* [How to complete this task]: Every line from the one with "Task: Click the words" to the end of the listing below must be printed exactly, with no other text and no pictures.

* [Dataset records]:
····················

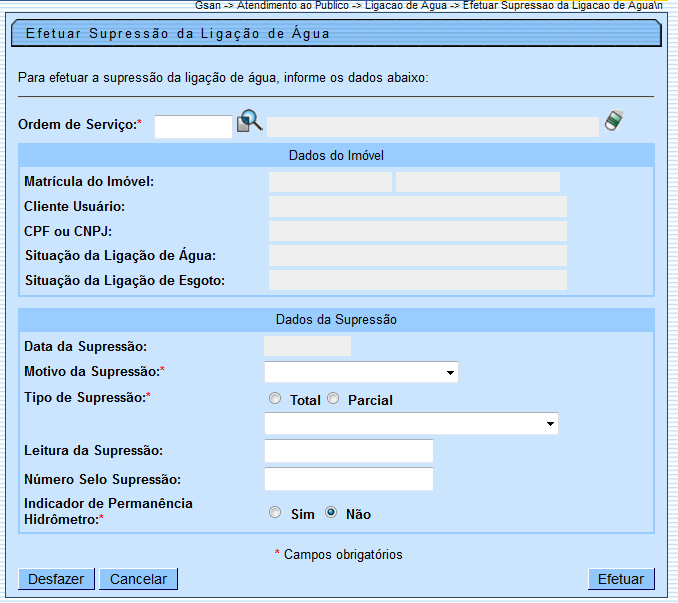Screen dimensions: 678x603
Task: Focus the Número Selo Supressão field
Action: tap(348, 479)
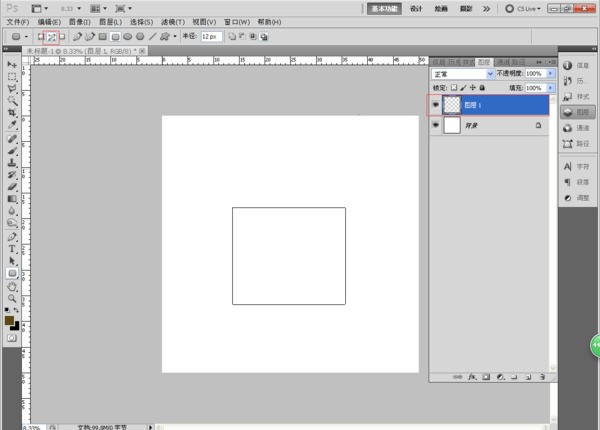This screenshot has height=430, width=600.
Task: Click the Paths mode icon in options bar
Action: tap(51, 37)
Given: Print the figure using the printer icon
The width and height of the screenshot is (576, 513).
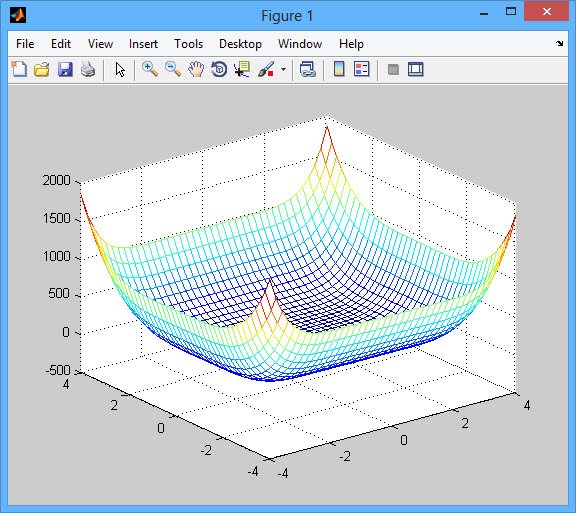Looking at the screenshot, I should [88, 69].
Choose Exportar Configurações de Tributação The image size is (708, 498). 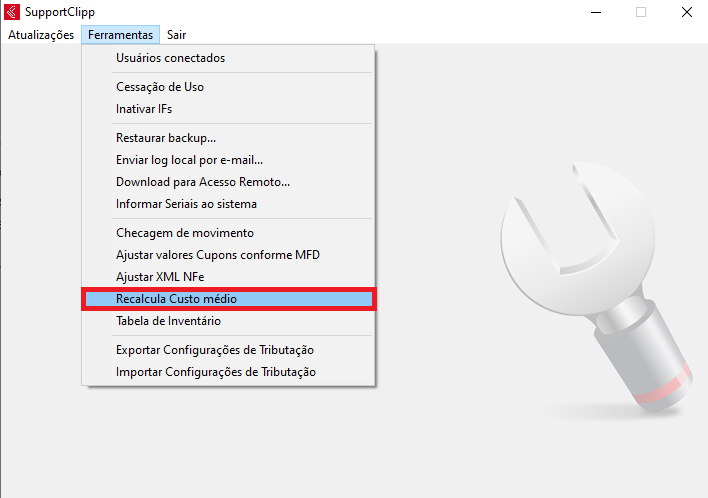tap(215, 350)
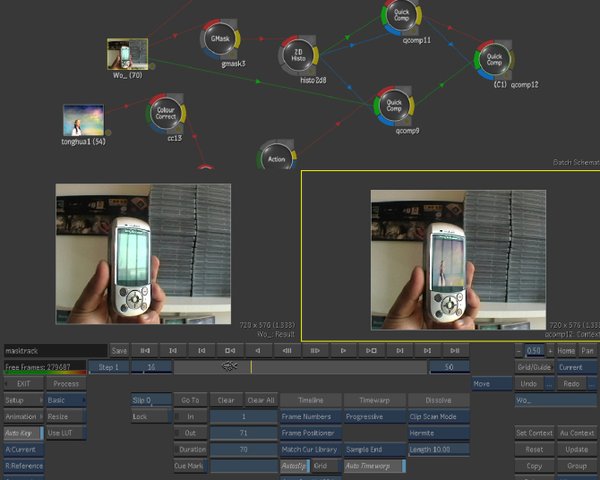
Task: Expand the Animation dropdown menu
Action: click(21, 417)
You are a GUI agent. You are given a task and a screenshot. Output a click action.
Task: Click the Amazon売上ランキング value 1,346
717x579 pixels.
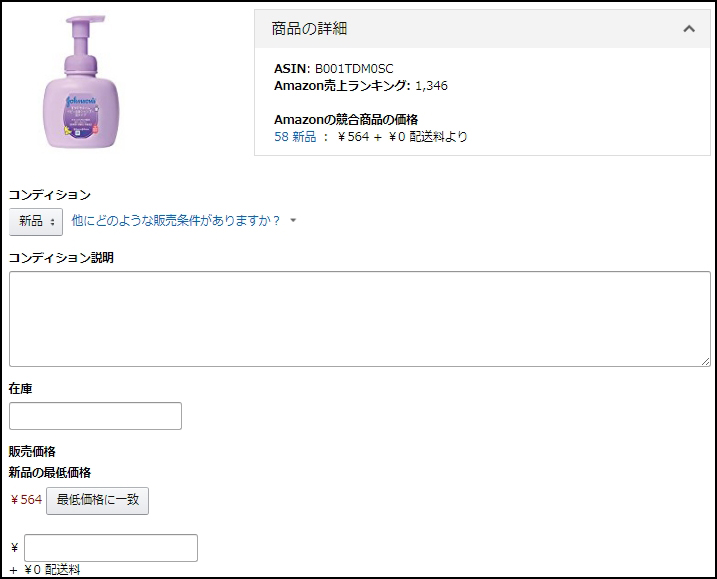431,86
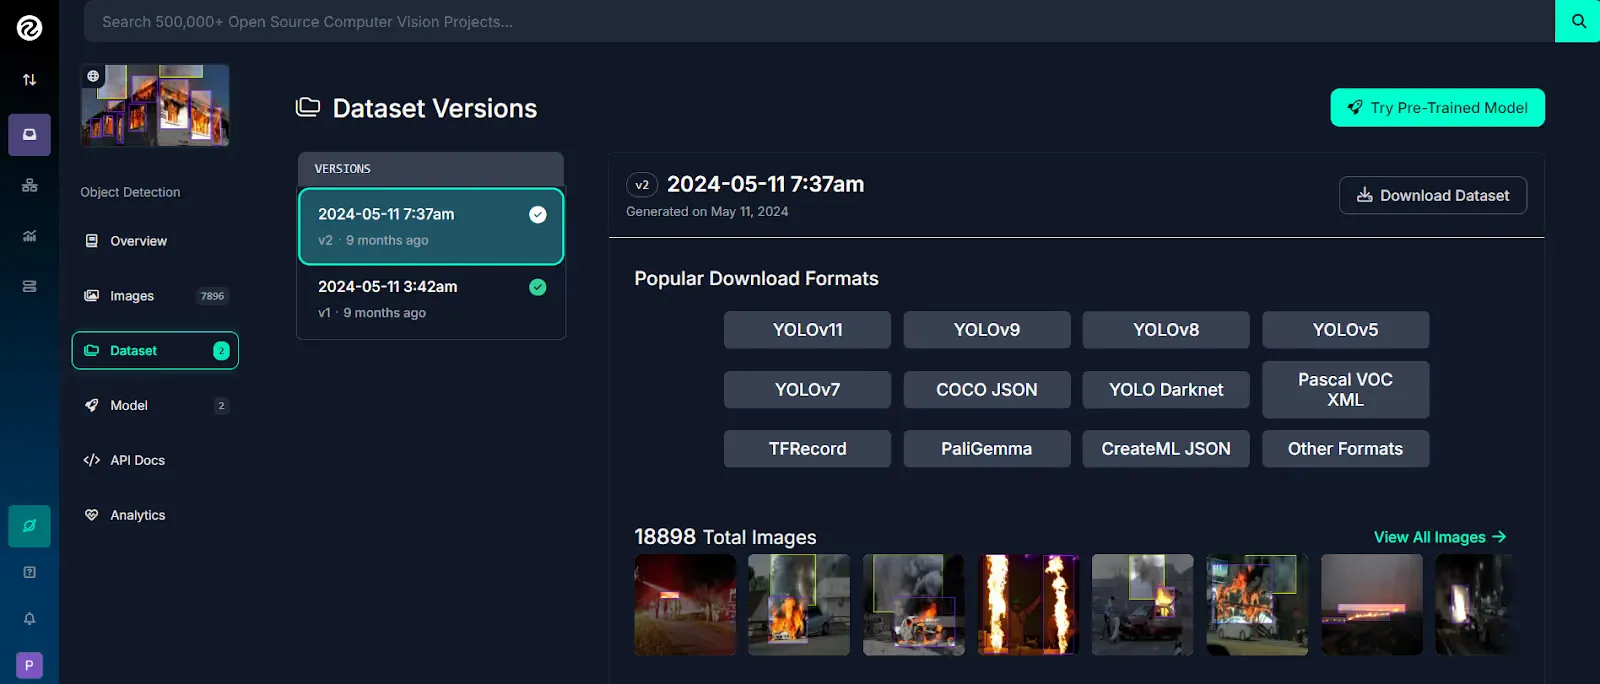This screenshot has height=684, width=1600.
Task: Select version 2024-05-11 7:37am
Action: coord(431,226)
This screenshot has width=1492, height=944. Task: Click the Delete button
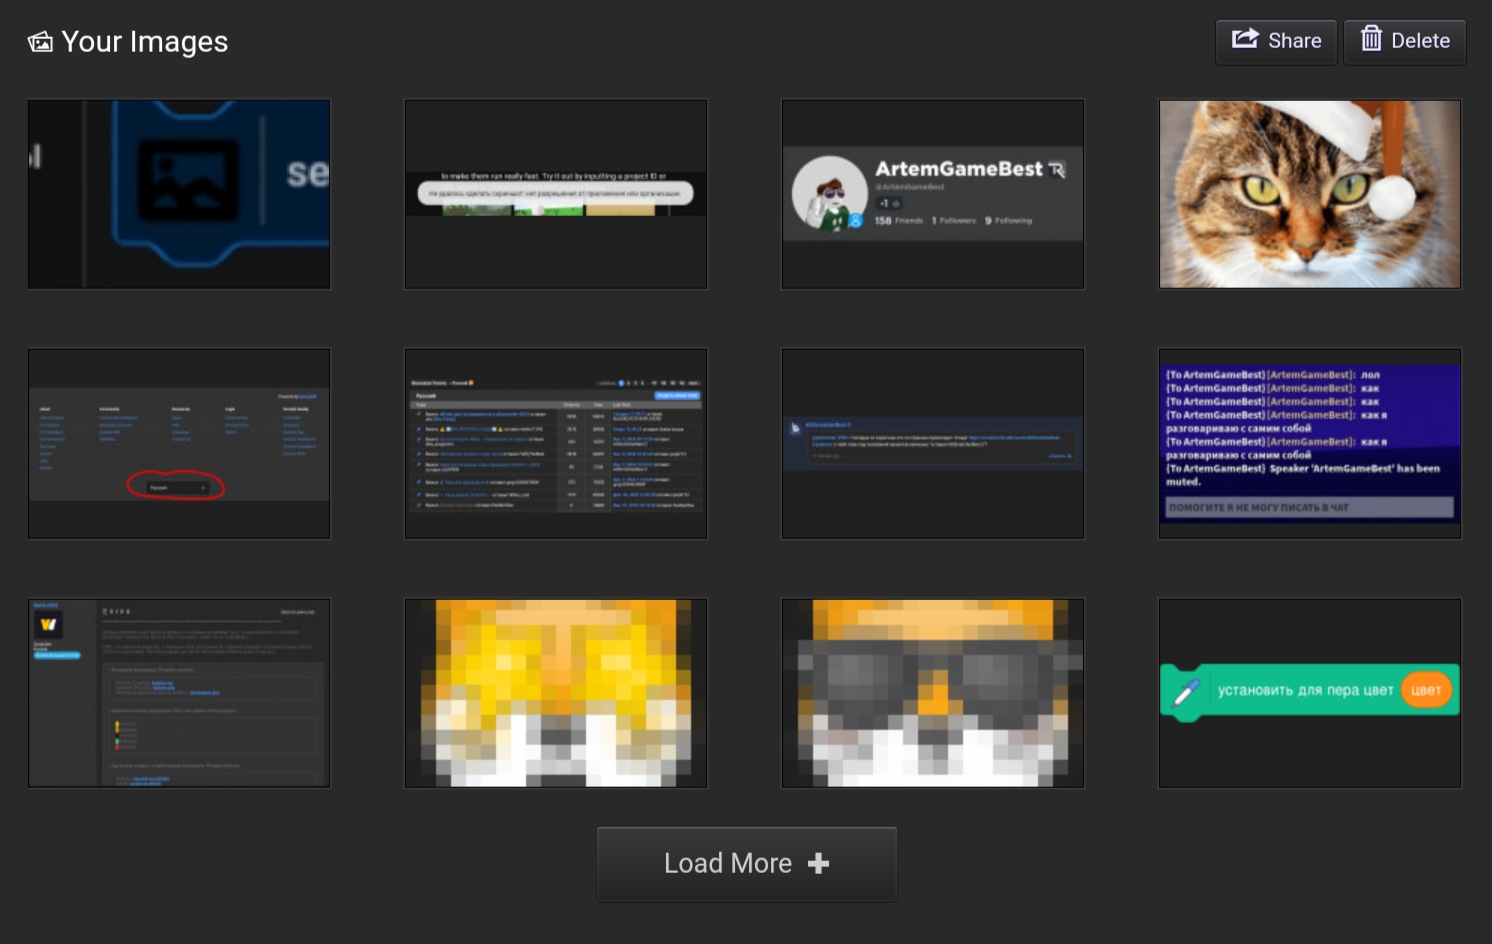[x=1404, y=41]

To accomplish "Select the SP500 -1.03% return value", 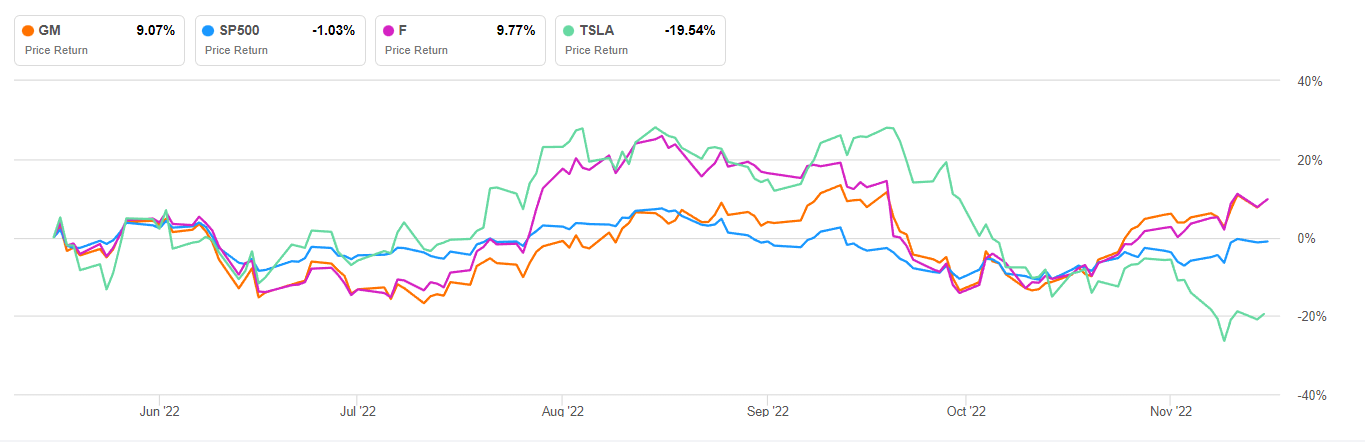I will 333,31.
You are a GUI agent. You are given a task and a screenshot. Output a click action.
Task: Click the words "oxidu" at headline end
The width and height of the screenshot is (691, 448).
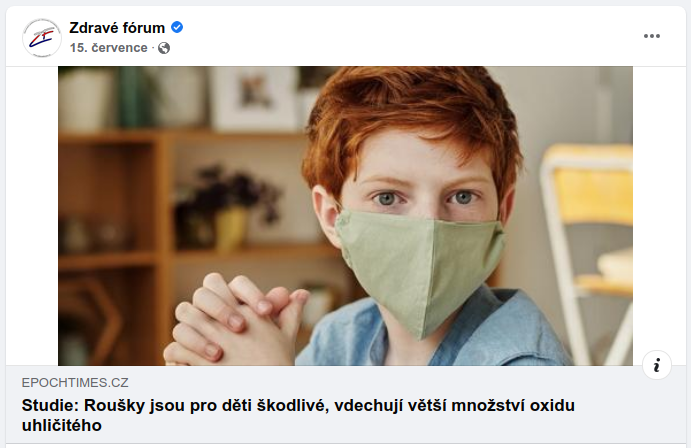coord(552,405)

····················

* [Written response]:
Task: Click the words "oxidu" at headline end
The width and height of the screenshot is (691, 448).
coord(552,405)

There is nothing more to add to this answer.